FINANCIAL AND BENEFIT PACKAGE
-----------------------------
KEY POINTS
- ----------
. Title
. Reporting Relationship
IMMEDIATE REMUNERATION
- ----------------------
. Base Salary
. Incentive Compensation
. Stock Options
. Contractual Obligations
ADDED/DEFERRED COMPENSATION
- ---------------------------
. True North Directors Part-Time Employment Agreement
. True North Profit Sharing/Profit Sharing Integration Plan
. True North Stock Purchase/Stock Purchase Integration Plan
. True North Employee Stock Incentive Plan
. Retirement Account Rollover
. Executive Insurance Investment Program
NON-FINANCIAL BENEFITS
- ----------------------
. Medical Coverage
. Dental Coverage
. Disability Plans
. Benefit Reimbursement
. Voluntary Life Insurance
MISCELLANEOUS
- -------------
. Company Car
. Vacation/Holidays
. Physical Examination
. Air Travel
. Financial Planning
. Foundation Contributions
. Relocation Expenses
ATTACHMENTS
- -----------
. Attachments 1 - 4
This material provides a brief summary of the compensation and benefit programs
of True North Communications. The plan documents govern the operation and will
control the interpretation of these plans.
1
<PAGE>
KEY POINTS
----------
. Title: Executive Vice President, Chief Financial
Officer of True North Communications Inc.
. Reporting Relationship: Bruce Mason, Chairman, Chief Executive Officer
----------------------
Member of the Company's Management Board.
2
<PAGE>
IMMEDIATE REMUNERATION
----------------------
Base Salary/Incentive Compensation
----------------------------------
. Base Salary: $380,000 per year.
-----------
. Incentive Compensation: As a senior executive of True North
----------------------
Communications Inc., you will participate in
the Company's Performance Program. (See
Attachment 1 for details.) This program
provides for three variable incentive
compensation components with payouts based on
the overall performance of the Company and
attainment of individual goals and
objectives.
The three components are:
Variable Incentive Compensation (VIC) is
-------------------------------------
based on a sliding scale as determined by the
yearly increase in Company net income. This
component can provide up to 105% of base
salary. For 1997, a minimum annualized bonus
of $300,000 will be guaranteed, with the
amount prorated based on the actual date of
hire.
Deferred Variable Incentive Compensation
----------------------------------------
(DVIC) is also based on the yearly net income
------
increase and can provide up to 50% of base
salary.

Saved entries

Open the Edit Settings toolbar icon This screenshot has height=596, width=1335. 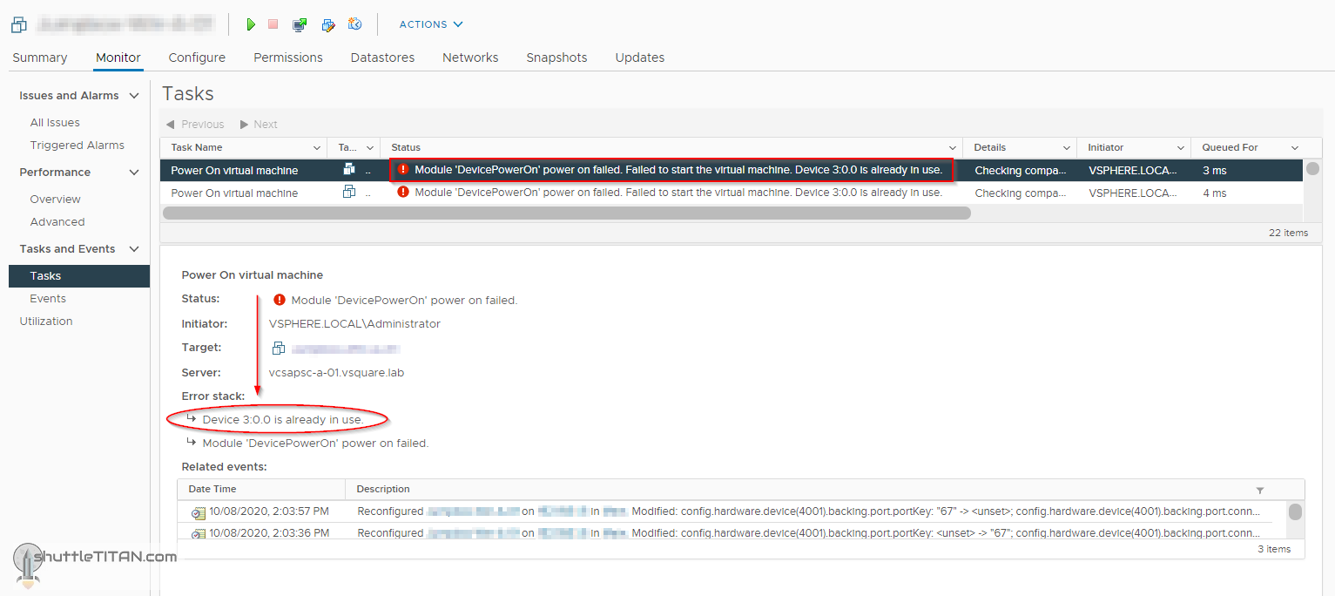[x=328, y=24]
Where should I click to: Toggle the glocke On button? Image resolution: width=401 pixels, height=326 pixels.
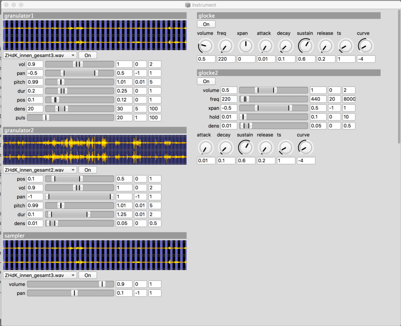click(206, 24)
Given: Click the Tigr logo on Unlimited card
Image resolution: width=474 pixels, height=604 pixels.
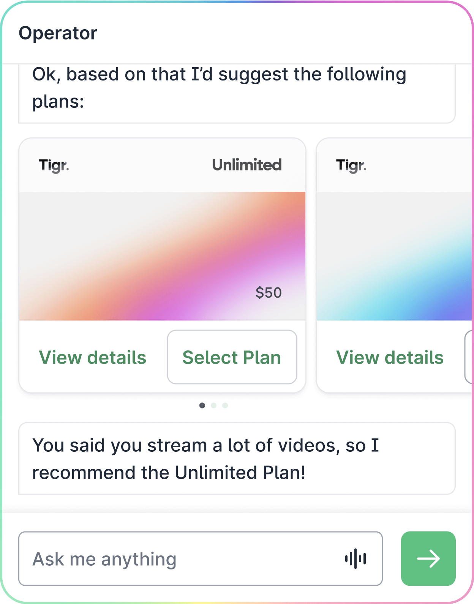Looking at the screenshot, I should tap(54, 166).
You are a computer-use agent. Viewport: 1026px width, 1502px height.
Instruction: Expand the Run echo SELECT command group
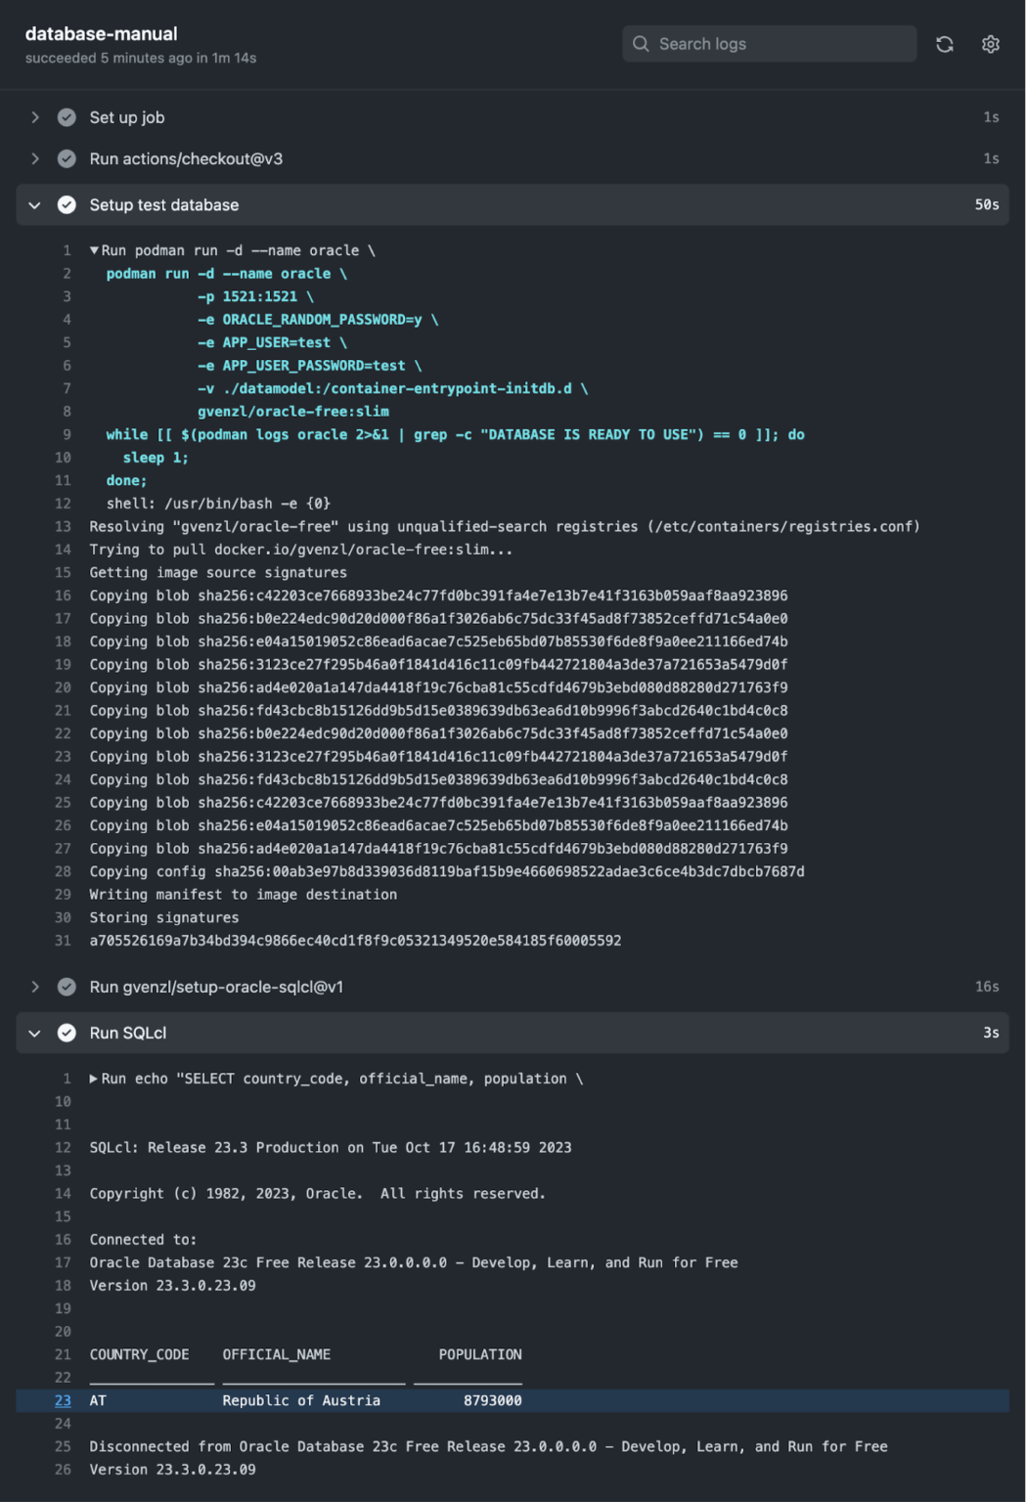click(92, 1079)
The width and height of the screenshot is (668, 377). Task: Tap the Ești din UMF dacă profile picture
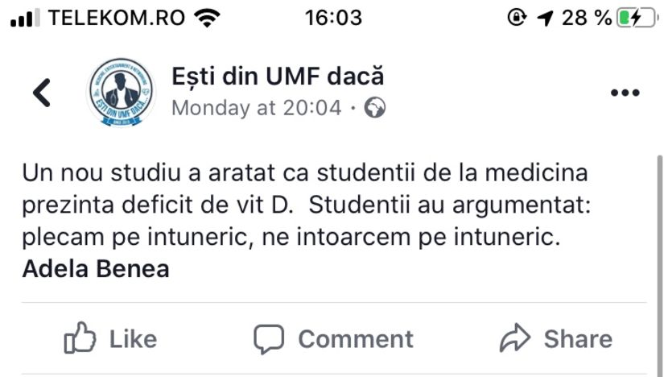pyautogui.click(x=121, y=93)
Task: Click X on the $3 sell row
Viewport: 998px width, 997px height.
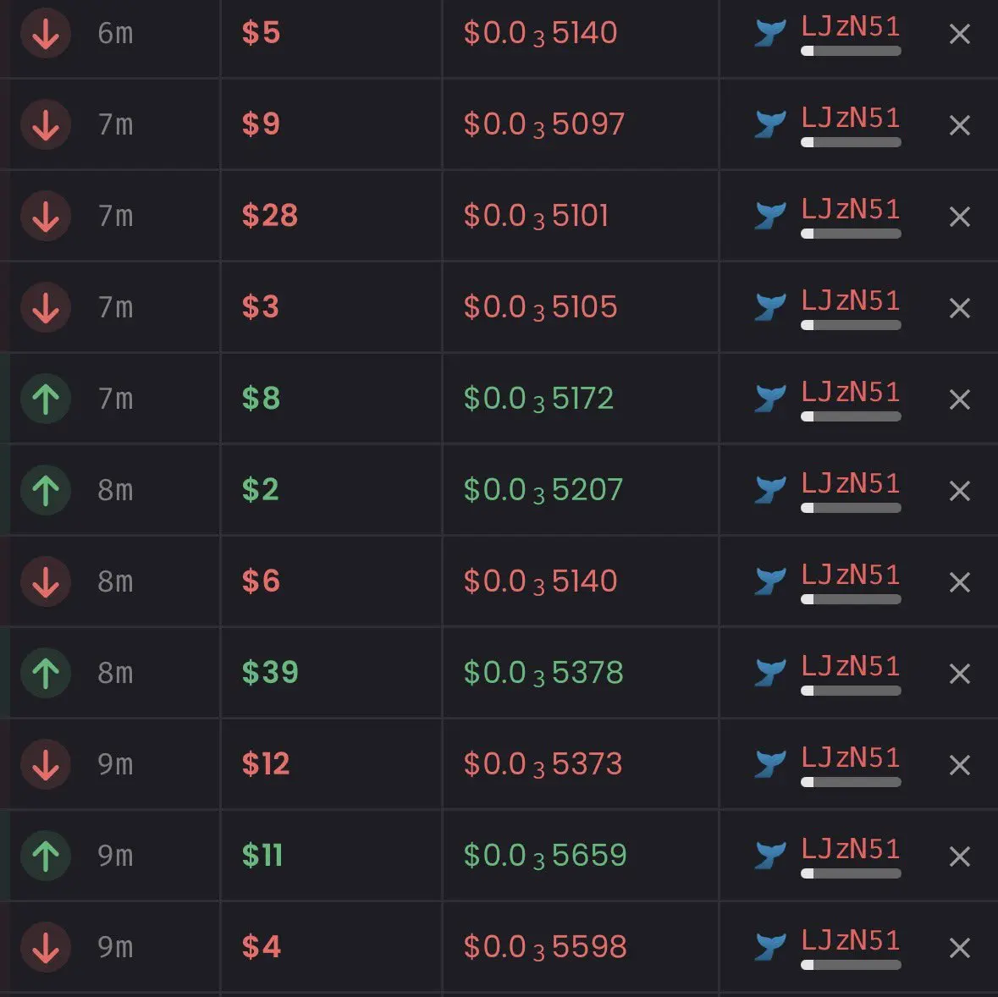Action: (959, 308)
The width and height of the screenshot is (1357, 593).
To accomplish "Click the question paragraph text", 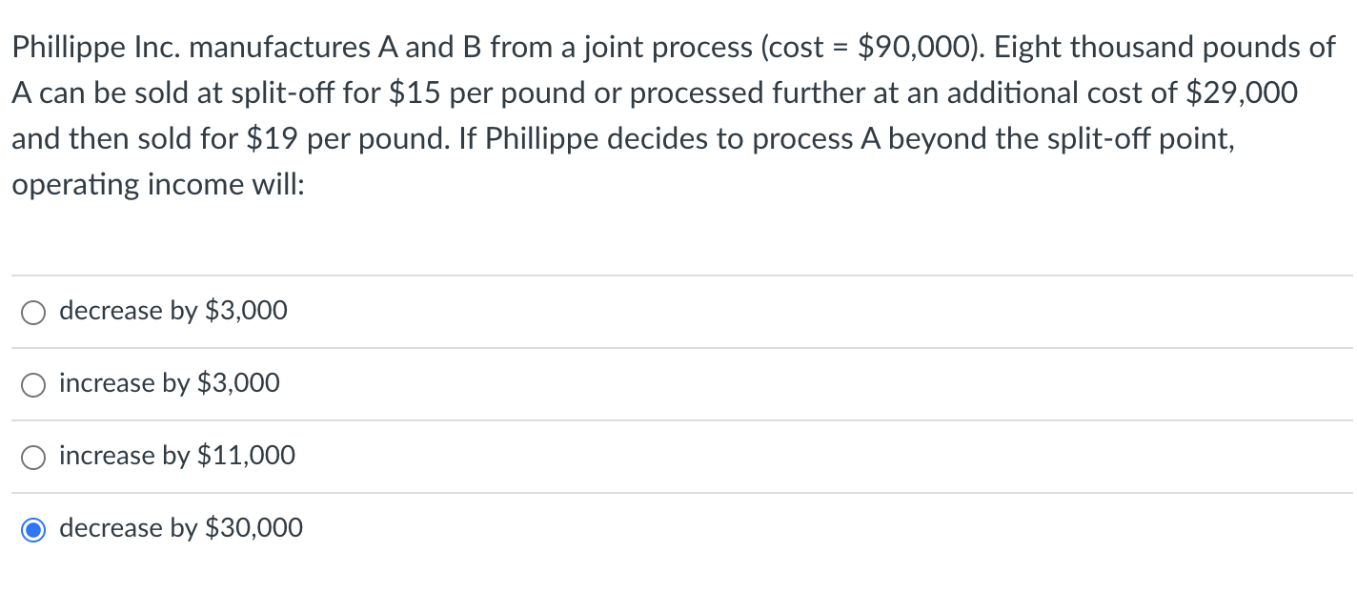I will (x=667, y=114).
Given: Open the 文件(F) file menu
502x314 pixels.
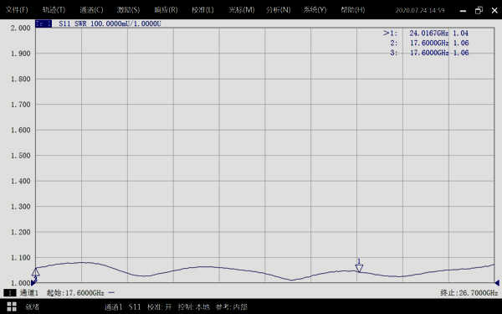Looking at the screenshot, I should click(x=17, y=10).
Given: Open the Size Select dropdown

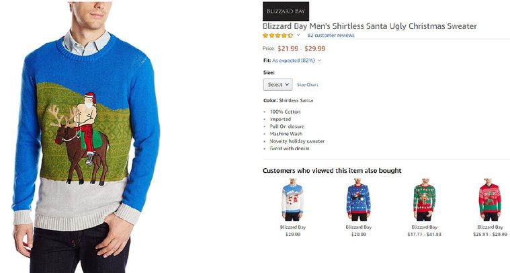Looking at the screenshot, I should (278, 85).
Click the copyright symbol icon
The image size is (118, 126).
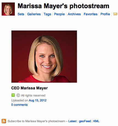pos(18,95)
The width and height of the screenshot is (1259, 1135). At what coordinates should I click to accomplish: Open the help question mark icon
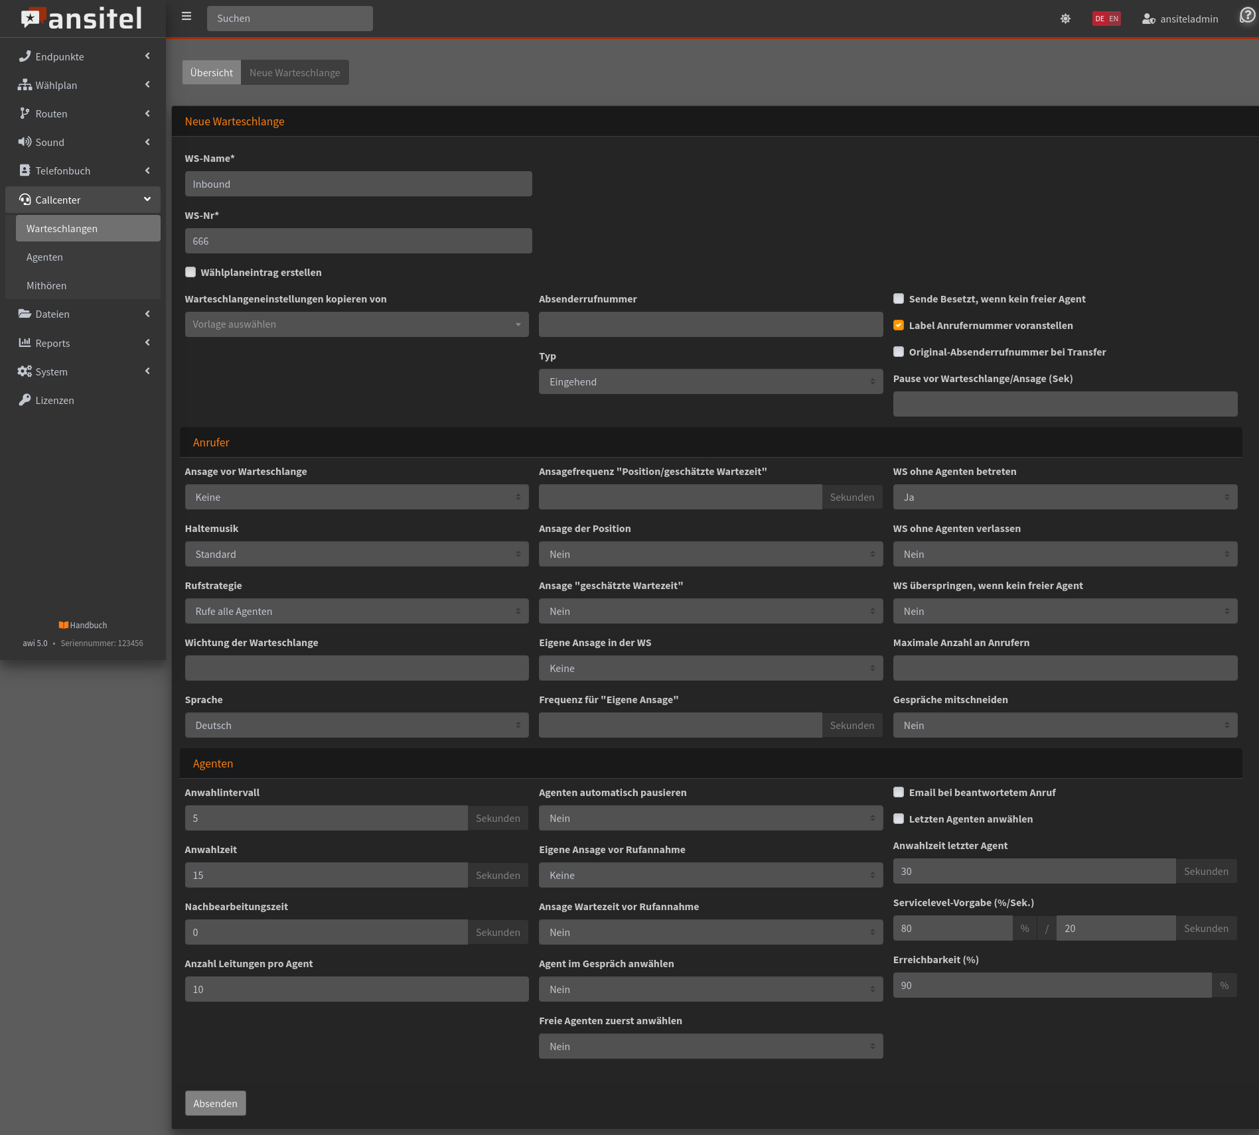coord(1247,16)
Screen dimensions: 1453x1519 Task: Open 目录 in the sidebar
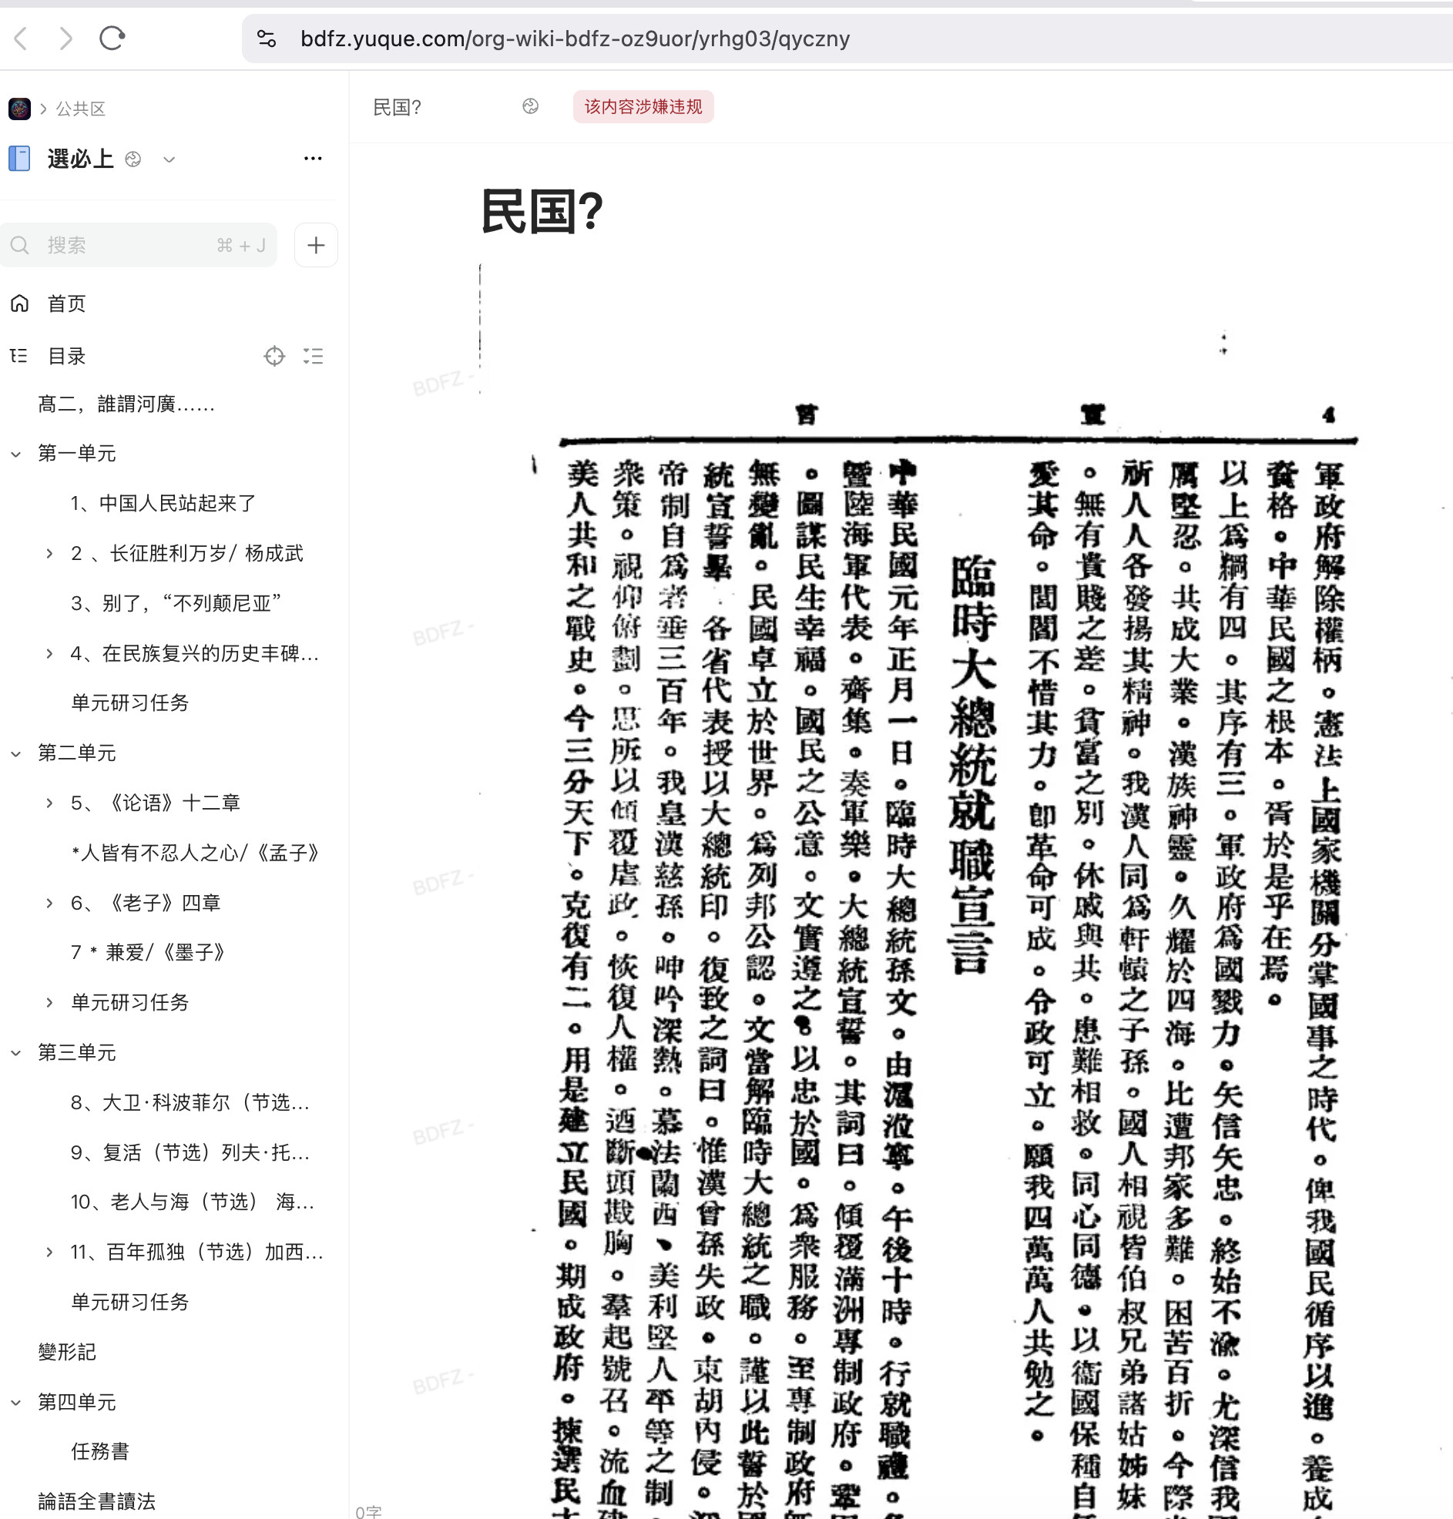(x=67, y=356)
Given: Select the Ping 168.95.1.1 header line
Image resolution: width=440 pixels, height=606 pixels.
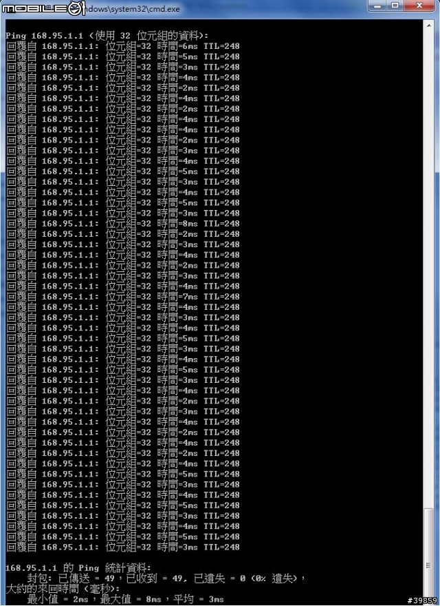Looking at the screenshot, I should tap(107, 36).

Tasks for this exercise ▸
1/ According to the benefit package summary, what is the annual base salary?
2/ Continue the benefit package summary from where it stops.
This data has no connection to the benefit package summary.

Solved problems ▸
1/ $380,000 per year.

2/
Variable Incentive Stock Options (VISO) are
---------------------------------------
also based on growth in net income with the
amount of shares determined as equivalent in
grant value up to 200% of the base salary on
a sliding scale. Upon arrival, a grant of
20,000 shares of True North common stock will
be awarded at the prevailing market rate.
3
<PAGE>
IMMEDIATE REMUNERATION
----------------------
Base Salary/Incentive Compensation
----------------------------------
(continued)
. Contractual Obligations: . If the Employer terminates employment
-----------------------
within the first 24 months from the date
of hire, base salary and benefits will
continue for the balance of the 24
months, subject to a minimum of 12
months. This payment guarantee is
renewable for 12 months each year after
its initial term.
. The Executive will participate in the
Company's Asset Protection Plan which
provides benefits equal to three times
compensation if termination occurs as a
result of a change-in-control. (See
Attachment 2 for details.)
4
<PAGE>
ADDED/DEFERRED COMPENSATION
---------------------------
TRUE NORTH COMMUNICATIONS DIRECTORS PART-TIME EMPLOYMENT AGREEMENT
- ------------------------------------------------------------------
. As a member of the Management Board, you will participate in this
Program. (See Attachment 3 for details.)
. The Plan provides an annual benefit of up to 45% of final five-year
average compensation (base plus bonus) payable for five years.
. The benefit is prorated for years of service less than 30 years,
however, the Executive receives an additional year of credited service
for each year served as a Management Board member.
. The benefit can begin at age 55 or later and attainment of 5 or more
years of service.
TRUE NORTH COMMUNICATIONS PROFIT SHARING*
- ----------------------------------------
. True North's primary retirement program is a qualified plan and
noncontributory on employee's part.
. Company contribution up to 15% of total compensation each year
depending on overall financial performance. (Recent history, 3-10%.)
. Enter plan in January or July following 2-year Anniversary.
Contributions begin after 2-year eligibility period. All
contributions are 100% vested.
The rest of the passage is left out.